Betriebliche Altersvorsorge per Direktversicherung für Arbeitnehmer
Die betriebliche Altersvorsorge ist für Arbeitnehmer eine wichtige Ergänzung zur gesetzlichen und zur privaten Altersvorsorge. Es gibt hier unterschiedliche Systeme im Bereich betriebliche Altersvorsorge, wie zum Beispiel Pensionskassen oder Pensionsfonds.
Auch die so genannte Direktversicherung ist eine Variante im Bereich betriebliche Altersvorsorge für die Arbeitnehmer.
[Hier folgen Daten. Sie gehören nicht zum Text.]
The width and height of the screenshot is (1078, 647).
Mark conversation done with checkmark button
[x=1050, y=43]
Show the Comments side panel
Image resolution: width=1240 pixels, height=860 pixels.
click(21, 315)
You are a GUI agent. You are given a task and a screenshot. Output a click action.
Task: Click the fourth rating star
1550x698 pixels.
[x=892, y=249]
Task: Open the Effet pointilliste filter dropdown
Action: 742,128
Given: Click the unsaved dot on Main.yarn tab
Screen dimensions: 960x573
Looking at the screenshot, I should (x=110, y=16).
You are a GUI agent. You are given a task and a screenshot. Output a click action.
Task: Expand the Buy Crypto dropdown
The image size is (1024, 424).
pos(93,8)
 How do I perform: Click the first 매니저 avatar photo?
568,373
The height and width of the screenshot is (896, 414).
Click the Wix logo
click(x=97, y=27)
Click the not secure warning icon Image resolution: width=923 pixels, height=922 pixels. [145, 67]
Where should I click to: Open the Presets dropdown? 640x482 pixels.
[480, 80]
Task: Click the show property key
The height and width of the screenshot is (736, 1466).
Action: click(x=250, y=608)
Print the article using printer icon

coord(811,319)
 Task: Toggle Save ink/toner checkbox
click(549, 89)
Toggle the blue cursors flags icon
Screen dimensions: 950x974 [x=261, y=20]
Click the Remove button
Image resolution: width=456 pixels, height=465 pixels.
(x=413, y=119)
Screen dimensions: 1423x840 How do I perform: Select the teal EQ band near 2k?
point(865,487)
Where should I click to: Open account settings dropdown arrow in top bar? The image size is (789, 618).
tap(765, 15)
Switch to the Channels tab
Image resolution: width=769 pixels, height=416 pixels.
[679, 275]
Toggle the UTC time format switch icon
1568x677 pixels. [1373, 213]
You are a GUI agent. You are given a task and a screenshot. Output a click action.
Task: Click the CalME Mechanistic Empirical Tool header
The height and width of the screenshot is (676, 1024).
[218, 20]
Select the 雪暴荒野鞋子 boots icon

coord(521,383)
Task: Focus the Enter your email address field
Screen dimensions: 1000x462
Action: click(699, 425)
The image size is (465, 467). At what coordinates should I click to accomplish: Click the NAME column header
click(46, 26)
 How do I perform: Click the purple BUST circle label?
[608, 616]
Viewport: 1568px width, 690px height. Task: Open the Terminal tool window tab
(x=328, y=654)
Im Rahmen dieser Direktversicherung zahlt der Arbeitgeber bestimmte Beiträge in eine Kapitallebensversicherung oder alternativ in eine private Rentenversicherung bzw. eine fondsgebundene Lebensversicherung ein.
Während der Arbeitgeber also die Beiträge zahlt, die direkt vom Bruttogehalt des Angestellten abgezogen werden, ist der Arbeitnehmer der Begünstigte der Versicherung. Die Direktversicherung funktioniert dann im Folgenden so, dass frühestens ab dem 60. Lebensjahr eine Auszahlung an den Arbeitnehmer erfolgen kann, und zwar in Form einer lebenslangen betrieblichen Rente.
Welche Vorteile und Nachteile beinhaltet die Direktversicherung?
Die Direktversicherung bietet als betriebliche Altersvorsorge in erster Linie den Vorteil, dass der Arbeitnehmer zunächst selber bestimmen kann, in welche Art von Vertrag die Beiträge gezahlt werden sollen. Er kann sich also konkret für ein Produkt in Form der Lebensversicherung oder Rentenversicherung entscheiden.
Auf die gezahlten Beiträge sind keine Steuern oder Sozialabgaben zu zahlen, was natürlich ebenfalls ein großer Vorteil der Direktversicherung als betriebliche Altersvorsorge ist. Ferner wird die Direktversicherung nicht auf das Arbeitslosengeld II angerechnet, ebenfalls ein sehr wichtiger Punkt und Vorteil.
Ein weiterer Vorteil ist die Sicherheit dieser Variante der Altersvorsorge und der garantierte Ertrag, der in Form eines Mindestzinses von rund zwei Prozent vorhanden ist. Ein Nachteil besteht lediglich in der Form, als dass keine Auszahlung vor dem 60. Lebensjahr erfolgen kann.